_EXERCISE REQUIREMENTS_
Copy every one of the entries below line for line, changing nothing.

■ ■ ■ ■ ■ ■ ■

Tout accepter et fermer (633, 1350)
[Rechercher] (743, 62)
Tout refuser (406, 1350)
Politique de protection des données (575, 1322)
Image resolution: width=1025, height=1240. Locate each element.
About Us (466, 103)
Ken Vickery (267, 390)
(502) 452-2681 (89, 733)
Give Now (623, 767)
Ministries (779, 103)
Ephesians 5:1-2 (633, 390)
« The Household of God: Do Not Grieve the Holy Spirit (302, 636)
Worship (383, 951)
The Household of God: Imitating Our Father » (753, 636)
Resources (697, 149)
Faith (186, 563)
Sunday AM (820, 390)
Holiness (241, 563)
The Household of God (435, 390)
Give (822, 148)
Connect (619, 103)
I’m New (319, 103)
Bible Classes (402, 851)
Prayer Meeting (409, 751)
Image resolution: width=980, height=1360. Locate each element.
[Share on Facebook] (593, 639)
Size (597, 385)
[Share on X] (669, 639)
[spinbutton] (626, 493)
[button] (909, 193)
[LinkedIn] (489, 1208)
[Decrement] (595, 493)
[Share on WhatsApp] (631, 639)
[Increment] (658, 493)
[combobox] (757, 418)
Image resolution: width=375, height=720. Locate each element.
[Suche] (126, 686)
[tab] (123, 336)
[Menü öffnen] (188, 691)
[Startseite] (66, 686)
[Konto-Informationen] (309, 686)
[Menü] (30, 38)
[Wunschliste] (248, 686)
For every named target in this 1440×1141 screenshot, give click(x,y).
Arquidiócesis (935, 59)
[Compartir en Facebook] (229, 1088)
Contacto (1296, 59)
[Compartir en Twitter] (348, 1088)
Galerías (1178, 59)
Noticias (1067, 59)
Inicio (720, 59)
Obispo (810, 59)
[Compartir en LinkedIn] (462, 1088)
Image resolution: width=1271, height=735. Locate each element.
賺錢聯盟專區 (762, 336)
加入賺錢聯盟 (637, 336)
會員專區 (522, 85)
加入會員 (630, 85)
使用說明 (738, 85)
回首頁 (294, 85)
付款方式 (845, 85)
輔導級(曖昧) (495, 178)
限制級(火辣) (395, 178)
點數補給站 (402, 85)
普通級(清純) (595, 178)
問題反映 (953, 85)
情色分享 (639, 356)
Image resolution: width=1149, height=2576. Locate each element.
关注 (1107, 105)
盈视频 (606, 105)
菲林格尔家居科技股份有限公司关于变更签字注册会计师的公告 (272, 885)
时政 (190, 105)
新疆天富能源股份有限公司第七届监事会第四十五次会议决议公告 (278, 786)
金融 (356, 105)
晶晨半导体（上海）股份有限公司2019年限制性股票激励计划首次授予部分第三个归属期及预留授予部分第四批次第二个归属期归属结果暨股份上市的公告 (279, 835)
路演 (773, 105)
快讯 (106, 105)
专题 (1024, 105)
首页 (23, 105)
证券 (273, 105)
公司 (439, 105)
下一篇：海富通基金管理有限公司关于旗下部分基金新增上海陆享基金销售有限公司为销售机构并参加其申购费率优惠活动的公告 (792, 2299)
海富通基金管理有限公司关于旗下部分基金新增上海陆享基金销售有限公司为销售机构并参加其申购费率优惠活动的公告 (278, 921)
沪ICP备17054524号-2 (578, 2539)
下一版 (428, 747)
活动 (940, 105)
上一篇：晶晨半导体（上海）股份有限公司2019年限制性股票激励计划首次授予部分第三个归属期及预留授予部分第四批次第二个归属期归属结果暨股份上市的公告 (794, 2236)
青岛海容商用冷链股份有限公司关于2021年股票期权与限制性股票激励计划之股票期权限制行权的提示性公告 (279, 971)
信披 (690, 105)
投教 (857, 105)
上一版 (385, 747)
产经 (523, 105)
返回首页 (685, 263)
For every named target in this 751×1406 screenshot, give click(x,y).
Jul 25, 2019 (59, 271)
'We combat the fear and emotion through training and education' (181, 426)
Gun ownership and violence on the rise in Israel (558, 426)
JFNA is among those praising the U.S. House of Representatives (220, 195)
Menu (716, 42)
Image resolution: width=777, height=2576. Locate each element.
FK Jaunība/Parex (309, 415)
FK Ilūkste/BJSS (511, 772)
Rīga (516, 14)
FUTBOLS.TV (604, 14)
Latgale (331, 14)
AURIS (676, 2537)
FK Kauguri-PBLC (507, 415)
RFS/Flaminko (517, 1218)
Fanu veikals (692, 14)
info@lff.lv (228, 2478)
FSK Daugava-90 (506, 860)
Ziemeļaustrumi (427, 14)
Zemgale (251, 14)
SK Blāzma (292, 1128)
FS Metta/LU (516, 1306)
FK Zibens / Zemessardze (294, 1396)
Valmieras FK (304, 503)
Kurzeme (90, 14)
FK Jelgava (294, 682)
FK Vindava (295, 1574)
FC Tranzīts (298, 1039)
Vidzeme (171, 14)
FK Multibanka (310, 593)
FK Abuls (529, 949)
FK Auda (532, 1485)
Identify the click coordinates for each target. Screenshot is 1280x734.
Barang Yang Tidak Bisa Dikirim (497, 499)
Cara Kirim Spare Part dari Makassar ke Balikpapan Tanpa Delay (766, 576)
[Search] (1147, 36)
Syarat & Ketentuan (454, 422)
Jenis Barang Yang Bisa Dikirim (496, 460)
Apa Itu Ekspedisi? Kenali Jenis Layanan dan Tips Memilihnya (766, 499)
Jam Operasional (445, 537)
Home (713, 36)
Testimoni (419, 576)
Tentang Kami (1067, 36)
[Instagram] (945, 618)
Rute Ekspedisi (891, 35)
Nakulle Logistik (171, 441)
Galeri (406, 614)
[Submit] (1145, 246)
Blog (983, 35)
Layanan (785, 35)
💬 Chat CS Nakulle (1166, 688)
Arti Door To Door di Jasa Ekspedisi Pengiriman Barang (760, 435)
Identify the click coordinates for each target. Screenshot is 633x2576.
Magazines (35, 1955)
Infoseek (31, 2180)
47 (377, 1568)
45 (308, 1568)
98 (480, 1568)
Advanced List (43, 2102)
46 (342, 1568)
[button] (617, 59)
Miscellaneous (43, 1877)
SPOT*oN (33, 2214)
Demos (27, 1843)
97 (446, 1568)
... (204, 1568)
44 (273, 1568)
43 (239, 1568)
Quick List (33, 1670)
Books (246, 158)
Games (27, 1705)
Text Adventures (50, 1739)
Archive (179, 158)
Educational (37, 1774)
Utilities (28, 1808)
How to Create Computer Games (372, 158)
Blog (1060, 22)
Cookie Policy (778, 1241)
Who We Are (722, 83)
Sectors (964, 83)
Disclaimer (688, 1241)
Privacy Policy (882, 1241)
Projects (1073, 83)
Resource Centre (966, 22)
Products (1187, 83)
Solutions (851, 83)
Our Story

■ ■ ■ ■ ■ ■ ■

_EXPECTED ANSWER_
Tout accepter et fermer (633, 1350)
[Rechercher] (743, 62)
Tout refuser (406, 1350)
Politique de protection des données (575, 1322)
Image resolution: width=1025, height=1240. Locate each element.
About Us (466, 103)
Ken Vickery (267, 390)
(502) 452-2681 (89, 733)
Give Now (623, 767)
Ministries (779, 103)
Ephesians 5:1-2 (633, 390)
« The Household of God: Do Not Grieve the Holy Spirit (302, 636)
Worship (383, 951)
The Household of God: Imitating Our Father » (753, 636)
Resources (697, 149)
Faith (186, 563)
Sunday AM (820, 390)
Holiness (241, 563)
The Household of God (435, 390)
Give (822, 148)
Connect (619, 103)
I’m New (319, 103)
Bible Classes (402, 851)
Prayer Meeting (409, 751)
Image resolution: width=980, height=1360. Locate each element.
[Share on Facebook] (593, 639)
Size (597, 385)
[Share on X] (669, 639)
[spinbutton] (626, 493)
[button] (909, 193)
[LinkedIn] (489, 1208)
[Decrement] (595, 493)
[Share on WhatsApp] (631, 639)
[Increment] (658, 493)
[combobox] (757, 418)
Image resolution: width=375, height=720. Locate each element.
[Suche] (126, 686)
[tab] (123, 336)
[Menü öffnen] (188, 691)
[Startseite] (66, 686)
[Konto-Informationen] (309, 686)
[Menü] (30, 38)
[Wunschliste] (248, 686)
For every named target in this 1440×1141 screenshot, give click(x,y).
Arquidiócesis (935, 59)
[Compartir en Facebook] (229, 1088)
Contacto (1296, 59)
[Compartir en Twitter] (348, 1088)
Galerías (1178, 59)
Noticias (1067, 59)
Inicio (720, 59)
Obispo (810, 59)
[Compartir en LinkedIn] (462, 1088)
Image resolution: width=1271, height=735. Locate each element.
賺錢聯盟專區 (762, 336)
加入賺錢聯盟 (637, 336)
會員專區 (522, 85)
加入會員 (630, 85)
使用說明 (738, 85)
回首頁 (294, 85)
付款方式 (845, 85)
輔導級(曖昧) (495, 178)
限制級(火辣) (395, 178)
點數補給站 (402, 85)
普通級(清純) (595, 178)
問題反映 (953, 85)
情色分享 (639, 356)
Image resolution: width=1149, height=2576. Locate each element.
关注 (1107, 105)
盈视频 (606, 105)
菲林格尔家居科技股份有限公司关于变更签字注册会计师的公告 (272, 885)
时政 (190, 105)
新疆天富能源股份有限公司第七届监事会第四十五次会议决议公告 (278, 786)
金融 (356, 105)
晶晨半导体（上海）股份有限公司2019年限制性股票激励计划首次授予部分第三个归属期及预留授予部分第四批次第二个归属期归属结果暨股份上市的公告 (279, 835)
路演 (773, 105)
快讯 (106, 105)
专题 (1024, 105)
首页 (23, 105)
证券 (273, 105)
公司 (439, 105)
下一篇：海富通基金管理有限公司关于旗下部分基金新增上海陆享基金销售有限公司为销售机构并参加其申购费率优惠活动的公告 (792, 2299)
海富通基金管理有限公司关于旗下部分基金新增上海陆享基金销售有限公司为销售机构并参加其申购费率优惠活动的公告 (278, 921)
沪ICP备17054524号-2 (578, 2539)
下一版 (428, 747)
活动 (940, 105)
上一篇：晶晨半导体（上海）股份有限公司2019年限制性股票激励计划首次授予部分第三个归属期及预留授予部分第四批次第二个归属期归属结果暨股份上市的公告 (794, 2236)
青岛海容商用冷链股份有限公司关于2021年股票期权与限制性股票激励计划之股票期权限制行权的提示性公告 (279, 971)
信披 (690, 105)
投教 (857, 105)
上一版 (385, 747)
产经 (523, 105)
返回首页 (685, 263)
For every named target in this 751×1406 screenshot, give click(x,y).
Jul 25, 2019 (59, 271)
'We combat the fear and emotion through training and education' (181, 426)
Gun ownership and violence on the rise in Israel (558, 426)
JFNA is among those praising the U.S. House of Representatives (220, 195)
Menu (716, 42)
Image resolution: width=777, height=2576. Locate each element.
FK Jaunība/Parex (309, 415)
FK Ilūkste/BJSS (511, 772)
Rīga (516, 14)
FUTBOLS.TV (604, 14)
Latgale (331, 14)
AURIS (676, 2537)
FK Kauguri-PBLC (507, 415)
RFS/Flaminko (517, 1218)
Fanu veikals (692, 14)
info@lff.lv (228, 2478)
FSK Daugava-90 (506, 860)
Ziemeļaustrumi (427, 14)
Zemgale (251, 14)
SK Blāzma (292, 1128)
FS Metta/LU (516, 1306)
FK Zibens / Zemessardze (294, 1396)
Valmieras FK (304, 503)
Kurzeme (90, 14)
FK Jelgava (294, 682)
FK Vindava (295, 1574)
FC Tranzīts (298, 1039)
Vidzeme (171, 14)
FK Multibanka (310, 593)
FK Abuls (529, 949)
FK Auda (532, 1485)
Identify the click coordinates for each target. Screenshot is 1280x734.
Barang Yang Tidak Bisa Dikirim (497, 499)
Cara Kirim Spare Part dari Makassar ke Balikpapan Tanpa Delay (766, 576)
[Search] (1147, 36)
Syarat & Ketentuan (454, 422)
Jenis Barang Yang Bisa Dikirim (496, 460)
Apa Itu Ekspedisi? Kenali Jenis Layanan dan Tips Memilihnya (766, 499)
Jam Operasional (445, 537)
Home (713, 36)
Testimoni (419, 576)
Tentang Kami (1067, 36)
[Instagram] (945, 618)
Rute Ekspedisi (891, 35)
Nakulle Logistik (171, 441)
Galeri (406, 614)
[Submit] (1145, 246)
Blog (983, 35)
Layanan (785, 35)
💬 Chat CS Nakulle (1166, 688)
Arti Door To Door di Jasa Ekspedisi Pengiriman Barang (760, 435)
Identify the click coordinates for each target. Screenshot is 633x2576.
Magazines (35, 1955)
Infoseek (31, 2180)
47 (377, 1568)
45 (308, 1568)
98 (480, 1568)
Advanced List (43, 2102)
46 (342, 1568)
[button] (617, 59)
Miscellaneous (43, 1877)
SPOT*oN (33, 2214)
Demos (27, 1843)
97 (446, 1568)
... (204, 1568)
44 (273, 1568)
43 (239, 1568)
Quick List (33, 1670)
Books (246, 158)
Games (27, 1705)
Text Adventures (50, 1739)
Archive (179, 158)
Educational (37, 1774)
Utilities (28, 1808)
How to Create Computer Games (372, 158)
Blog (1060, 22)
Cookie Policy (778, 1241)
Who We Are (722, 83)
Sectors (964, 83)
Disclaimer (688, 1241)
Privacy Policy (882, 1241)
Projects (1073, 83)
Resource Centre (966, 22)
Products (1187, 83)
Solutions (851, 83)
Our Story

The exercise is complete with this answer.